Chi fluiu pela lâmina e ele esperou pelo momento em que ficaram todas no mesmo ângulo; então matou-as com um corte limpo e seco.

Assim que as criaturas foram rasgadas, seu sangue e sua pele se tornaram água.

Uma pequena chuva caiu, com fumaça subindo ao toque no solo.

As últimas gotas se transformaram em lâminas de gelo e suas pontas começaram a girar compulsivamente.

As lâminas de gelo ficaram vermelhas com a alta velocidade e atrito entre si. Elas caíram.  

Kai guardou a espada, muito ofegante. Deu dois passos rápidos e conseguiu fugir da chuva de lâminas, que destruíram o solo.

Ele caiu no chão, respirando fundo. Da fumaça gerada pelo toque da água e do solo, um enorme objeto circular começou a tomar forma.

Quando a fumaça se foi, havia um imenso espelho d’água. Media quase 10 metros de comprimento.

De sua superfície, várias colunas horizontais começaram a se formar, como pregos gigantes.

Kai forçou os olhos e pôde jurar que viu enormes criaturas nadando dentro do espelho d’água.

Até que notou que as colunas na verdade eram enguias, pois bocas e dentes enormes começavam a se formar. 

Houve um trovejar e, em seguida, o teto foi destruído quando relâmpagos amarelos começaram a eletrocutar as enguias e o espelho. Esses raios correram por toda a superfície das enguias e uma chuva torrencial caiu.

Kai sabia que tinha de fazer algo. Então se imaginou criando algo diferente de tudo que fez até ali.

Pensou no chi mais como uma energia do que uma aura, que não só envolvia como também gerava dano. Ele fechou seus olhos e concentrou todo chi fluindo nos punhos, e teve um insight.

Na verdade, ele já vinha pensando nisso há um tempo. Mas consumia muito chi, seria tudo ou nada.

Ao invés de consumir chi do próprio corpo e do ar ao redor, ele pegaria um pouco do próprio planeta.

E veio em sua mente a lembrança de um sonho, cujo ele tentava tocar incessantemente as estrelas, mas não conseguia.

Mas agora ele tocou apenas a fagulha. Ele conseguiu meditar durante uma luta, foi por um milésimo de segundos, quando o outro ataque ainda estava sendo carregado.

Então seus punhos começaram a fumegar e, quando ele abriu os olhos, uma luz brilhante e quente permeava seus braços. E ele soube que tinha de soltar esse poder logo ou seus braços explodiriam.

Isso casou com o exato momento em que o ataque de enguias elétricas foi lançado.

Ele se jogou para trás e apontou os punhos para o feitiço inimigo. E disparou.

Uma onda de choque de energia foi lançado e parecia pulverizar o próprio ar.

Era espesso e formidável, poderoso. Quando tocou o feitiço, a água evaporou em instantes e o espelho d’água se esvaiu. O disparo continuou em direção dos dois magos atordoados, quando o líder dos inimigos entrou na batalha.
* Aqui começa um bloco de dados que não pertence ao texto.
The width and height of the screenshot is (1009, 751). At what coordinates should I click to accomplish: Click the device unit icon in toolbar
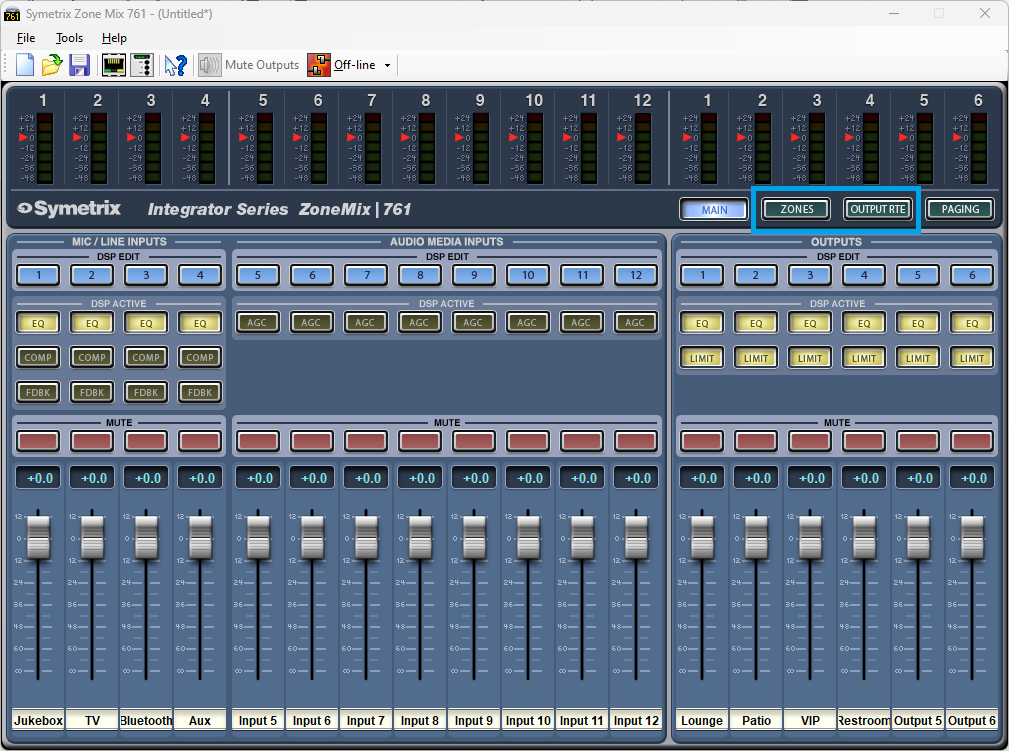point(141,65)
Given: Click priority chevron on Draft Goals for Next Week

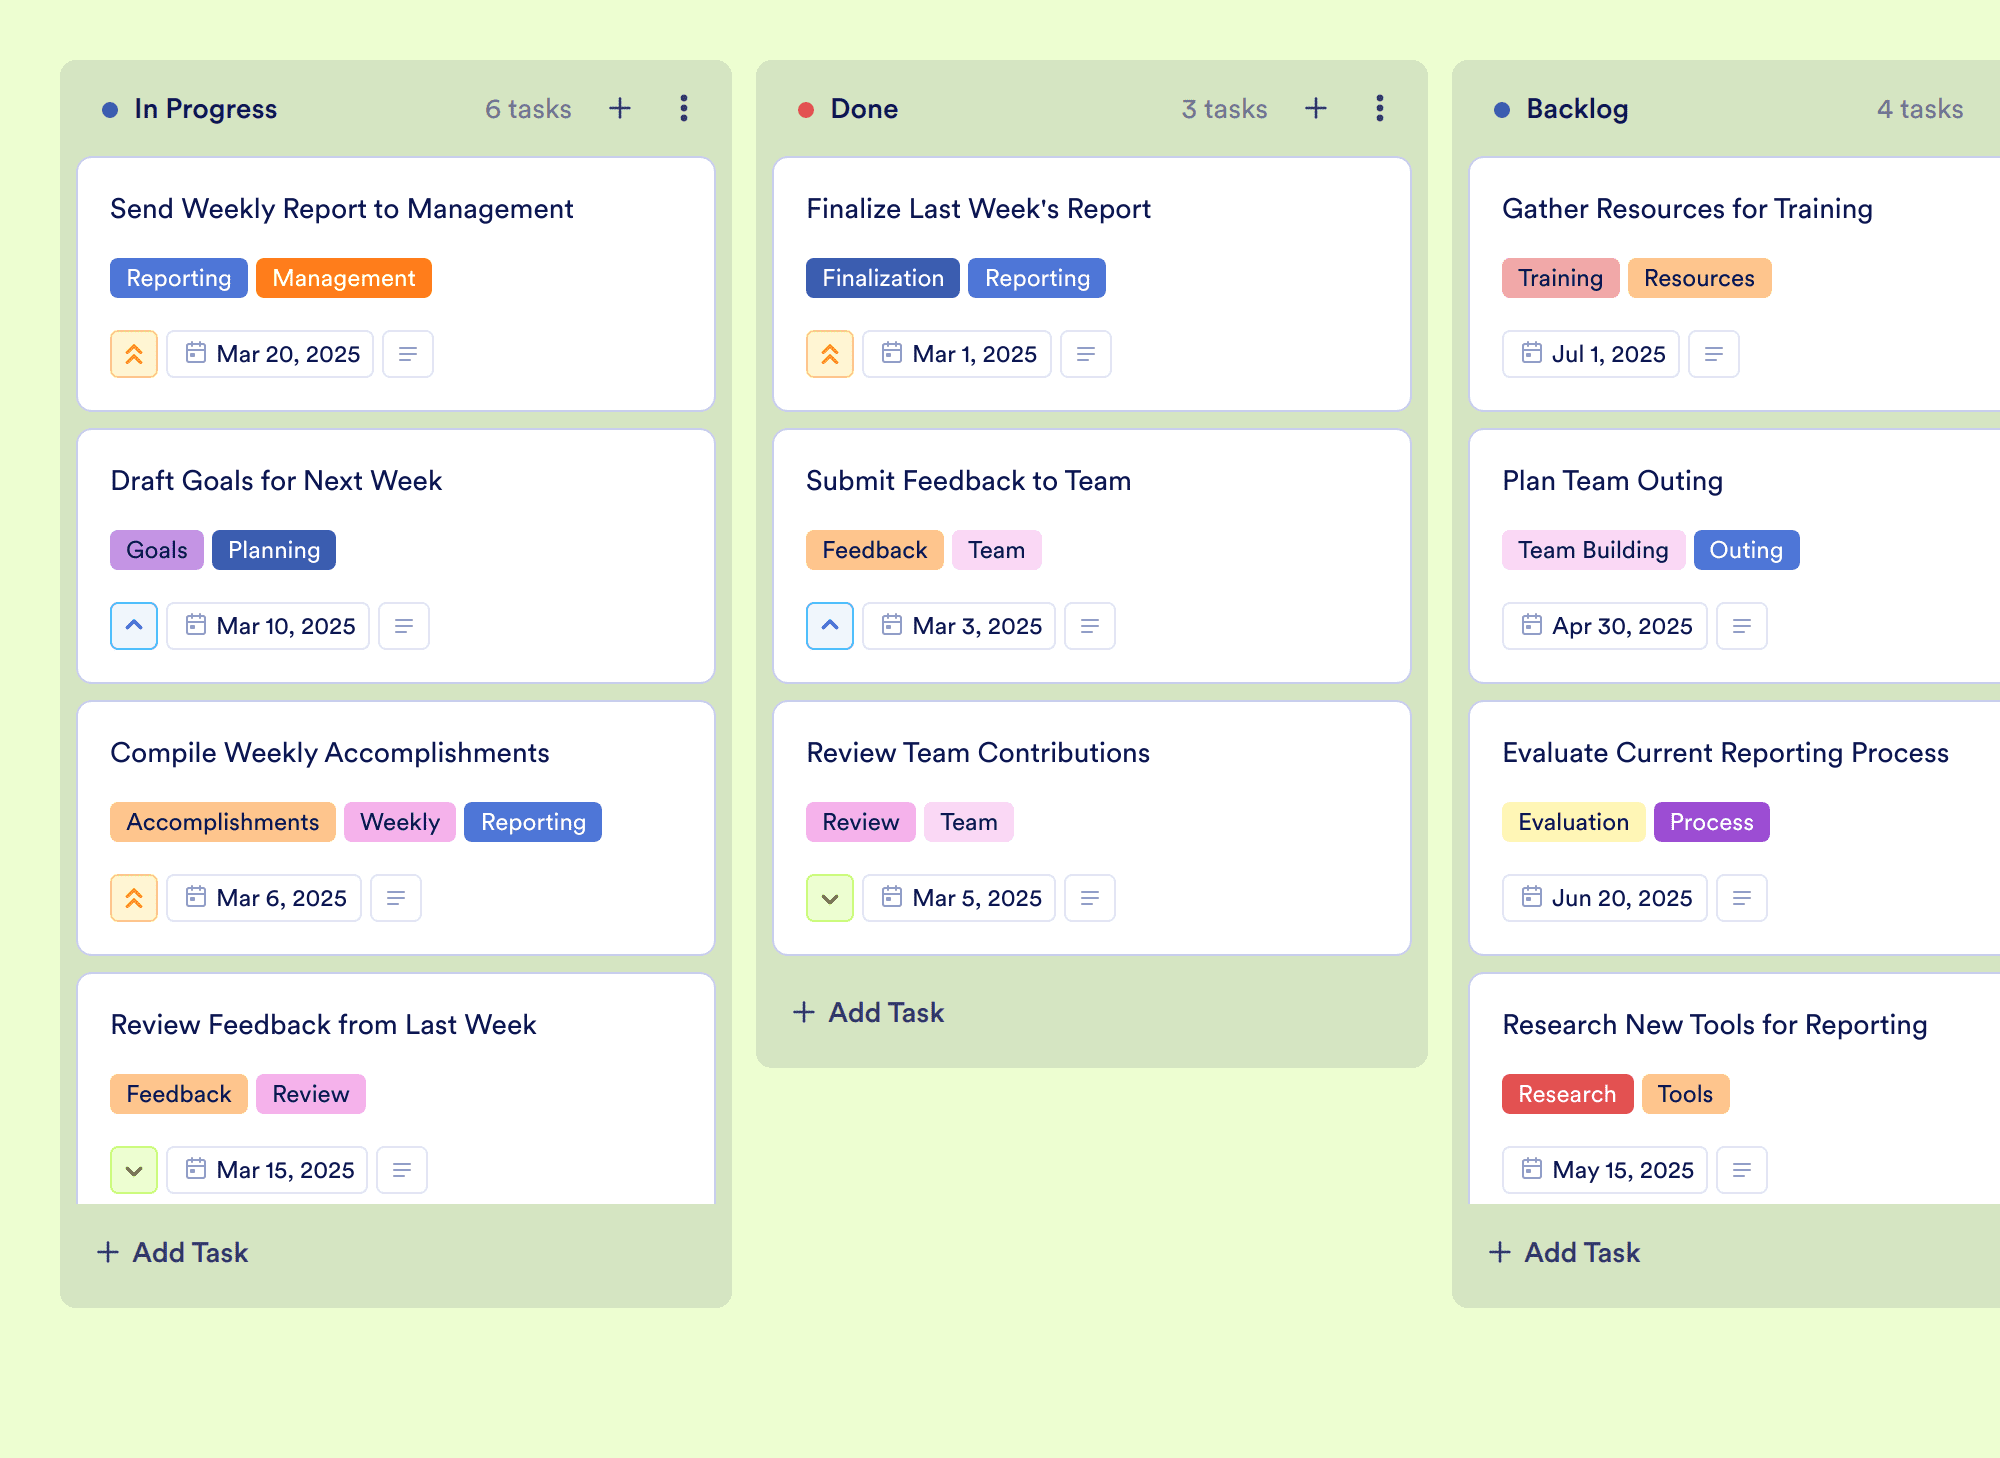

Ele sorria compulsivamente.

– Que garoto extraordinário, lindo, perfeito, magnífico.

E ergueu as mãos, daí um enorme portal se abriu na frente dos dois magos e começou a ir em direção do disparo, enquanto que o líder controlava o feitiço movendo o braço.
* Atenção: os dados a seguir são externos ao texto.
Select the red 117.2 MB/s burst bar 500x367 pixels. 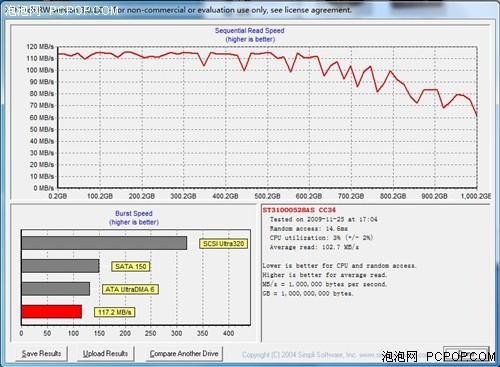coord(52,312)
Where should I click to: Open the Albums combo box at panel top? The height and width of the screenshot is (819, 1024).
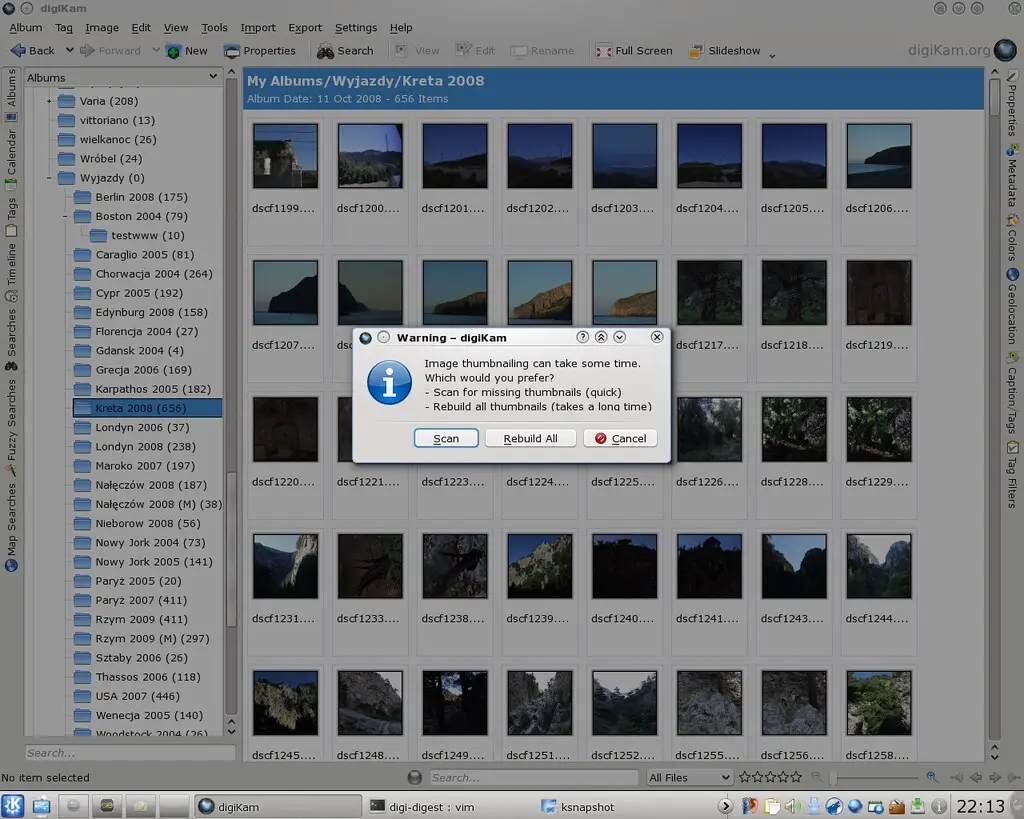(121, 77)
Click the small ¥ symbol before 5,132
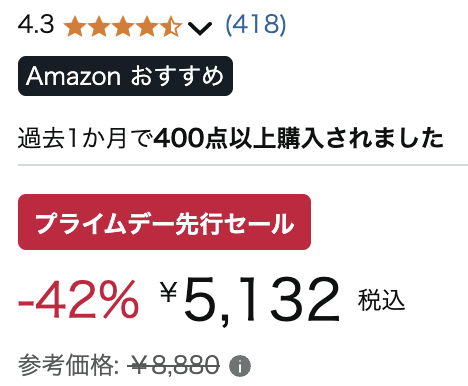Screen dimensions: 468x386 168,291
O disparo entrou pelo portal que seguiu em frente até engolir Kai também.

Nesse momento, o ataque perdeu as forças, e ele foi levado a vários lugares, viajando entre diversos pontos do mundo, sempre caindo.

Ele podia jurar que viu Algüros do alto.

Viu um enorme deserto amarelo; viu monstros atacando o que pareciam ser pessoas num imenso deserto de gelo. Viu uma batalha acontecendo num pequeno vilarejo.

Até que a viagem entre portais parou, e ele se espatifou no chão. No mesmo momento, algemas foram postas em seus punhos, pernas e pescoço.

Seus punhos faiscaram com chi, mas isso queimou sua pele.

– Ã-ã! Se usar magia, vai queimar a pele até a morte. Mas quem diria que você seria capaz de usar disparos fótons, hein?! Uma caixinha de surpresas, Kai Stone.

O sujeito fechou o punho e nocauteou o rapaz bem no meio do rosto.